That kind of explains why your dialogue seems targeted at a younger audience, both ATLA and Teen Titans, though excellent and appreciated by adult audiences, are targeted at teens and tweens, the characters are actually children and teenagers for the most part. RWBY is also mostly targeted at teens and not a great inspo for writing, RWBY's writers aren't experienced and were cribbing from ATLA and multiple other anime. If you take any inspo from RWBY, let it be from the fight choreo which is excellent in almost all cases, but the writing is generally not great and sometimes abysmal.
What reminded me of the MCU and Supernatural was the "bantery" type stuff, like the "he has a point" "shut up" and the other times there's two characters who care about eachother but don't want to admit they care about eachother, it's kind of thor/loki vibes and not something adults, especially older adults do because most people are just comfortable about saying they appreciate their friends and colleagues if it's true for example.
As for distinct voices, I'm not really getting that sorry, I can't tell who's talking just by the lines and I'm not entirely sure what the dynamic between the characters is, but that's also because it seems you've taken clips from many many scenes rather than just put up a short introductory paragraph or something. (I'm not saying you should do that, I'm saying that could bias the result).
But again if you're not specifically aiming for adult media and want to go more action cartoon comic YA, this could be a stylistic choice you can work on and innovate with, just making sure that you're aiming for that teen to early college-age young adult audience.
You've said you'd feel self-conscious writing dialogue like that, and that's sort of the point of writing. Writing involves laying bare a part of yourself, what you find normal, cool, uncool, good, bad, noteworthy, interesting, and trying to have characters that also have totally different perspectives from you and understanding them on a personnal level. Some really raw and emotionnal scenes hurt, because they'll connect to your own hurt. "Being cool" usually comes from having confidence in who you are and knowing what you like and don't and being secure in how people see you, even if sometimes they don't get it right first try. People who are edgy and immature and "trying to be cool" don't have a strong sense of who they are, and that goes for characters too. People can tell if you're trying too hard and it feels fake and like you're trying to get them to see you a certain way instead of just being a certain way and letting them see and decide for themselves how you are.

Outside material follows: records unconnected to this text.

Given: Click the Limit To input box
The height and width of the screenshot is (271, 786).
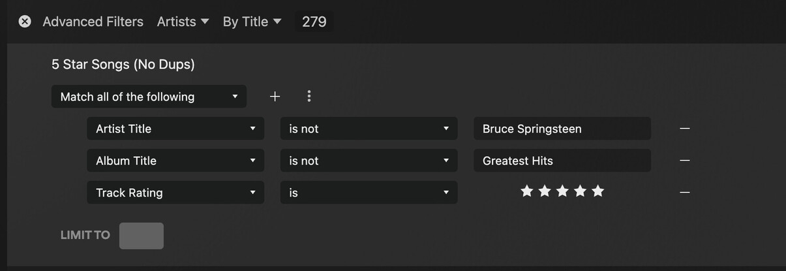Looking at the screenshot, I should point(141,236).
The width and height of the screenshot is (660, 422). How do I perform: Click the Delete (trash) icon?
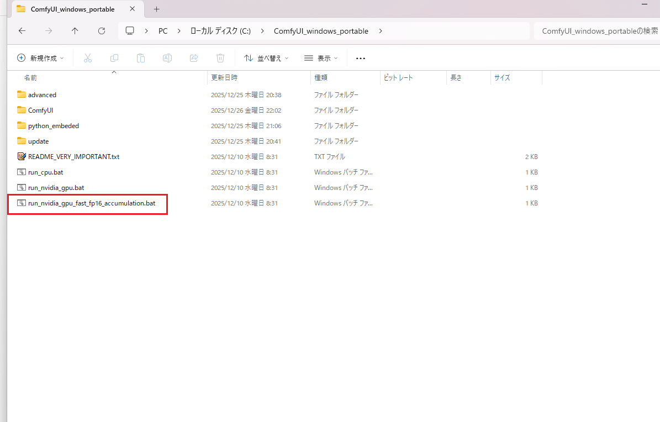click(220, 57)
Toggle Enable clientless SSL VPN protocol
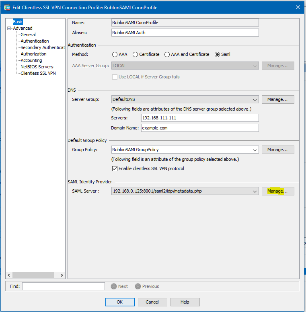Viewport: 306px width, 312px height. click(115, 168)
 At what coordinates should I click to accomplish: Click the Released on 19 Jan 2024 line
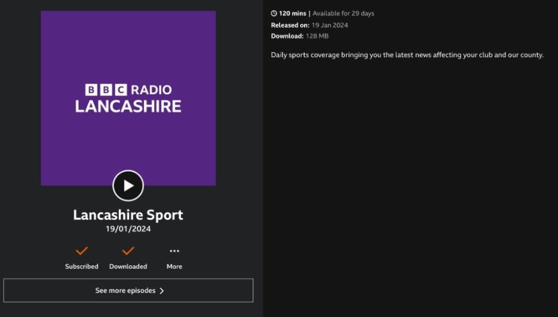(309, 25)
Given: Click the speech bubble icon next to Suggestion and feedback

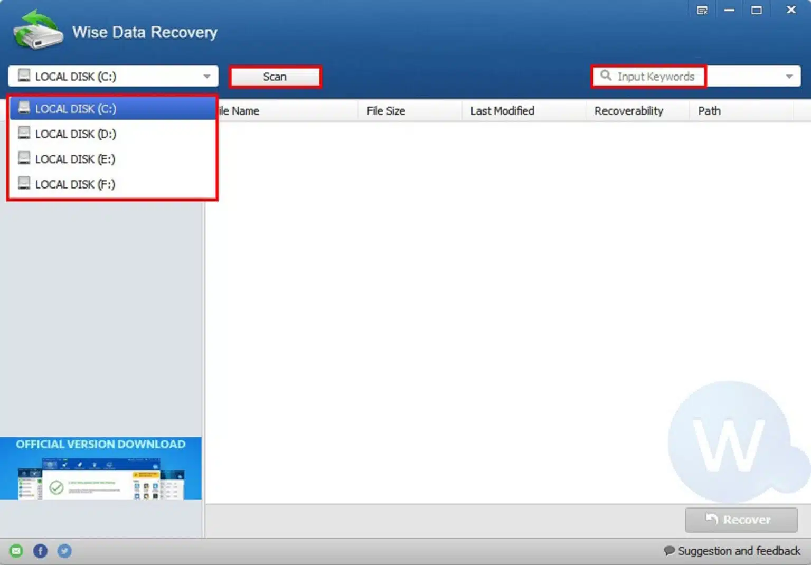Looking at the screenshot, I should coord(669,551).
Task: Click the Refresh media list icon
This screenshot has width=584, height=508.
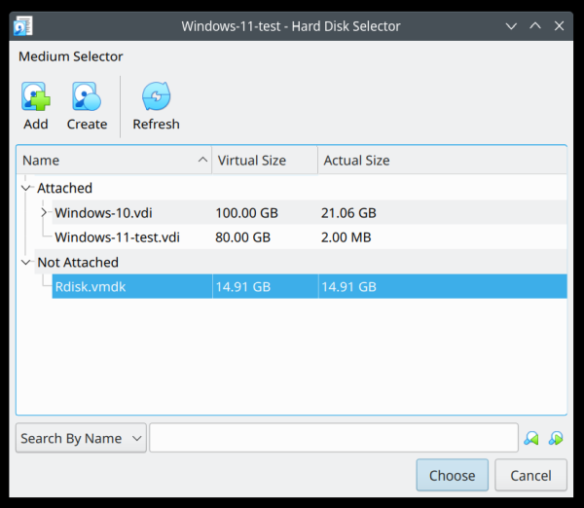Action: 156,97
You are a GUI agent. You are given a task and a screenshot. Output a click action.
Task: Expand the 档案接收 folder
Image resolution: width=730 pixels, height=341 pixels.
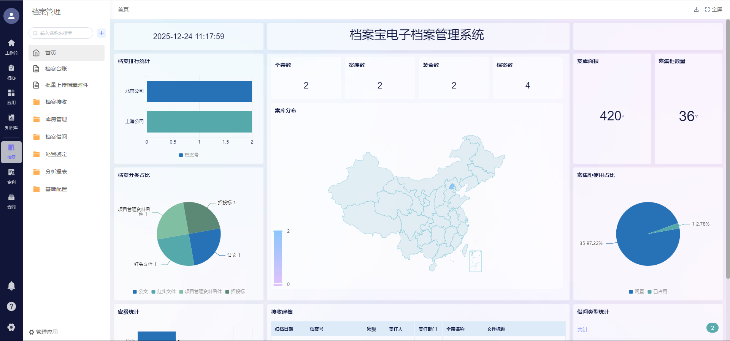56,102
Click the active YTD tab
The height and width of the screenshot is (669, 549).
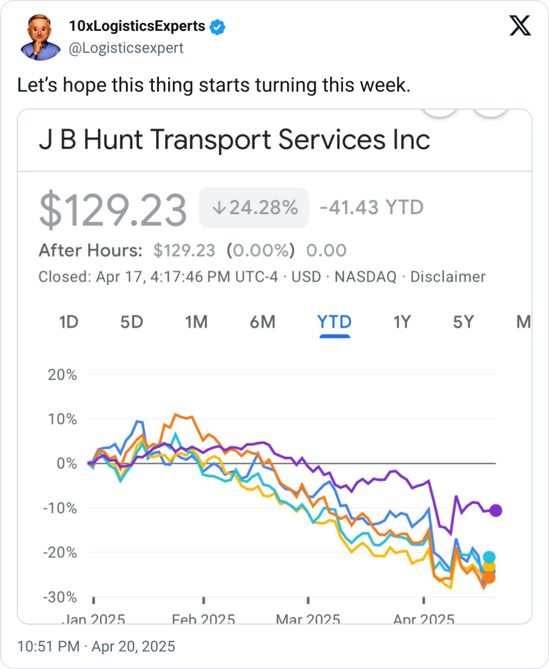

Levi Ackerman in Attack on titan is a "cool character" archetype, and says a lot of very edgy things. A lot of people make the mistake of only seeing the surface level of what he says and does and tragic backstory and blablabla, so when they get inspired by him to make a "cool character" they make a superstrong badass one liner spouting type who saves the day and then broods because he doesn't care about anything. They don't get that behind that Levi is a very consistent character. He is strong because there was a time he didn't have control and now he craves it, and that includes excessive cleaning of his environment. He cares very deeply about the people around him and that's what contrasts with his detached no-empathy type training he has for someone he sees as a tool to end suffering. He has a moral code and listens to characters he trusts, and sometimes he's right to, sometimes he's wrong to, and ESPECIALLY IMPORTANT the characters around him react naturally: they see he's strong but they don't think he's cool at first, they think he's an arsehole and treat him as such.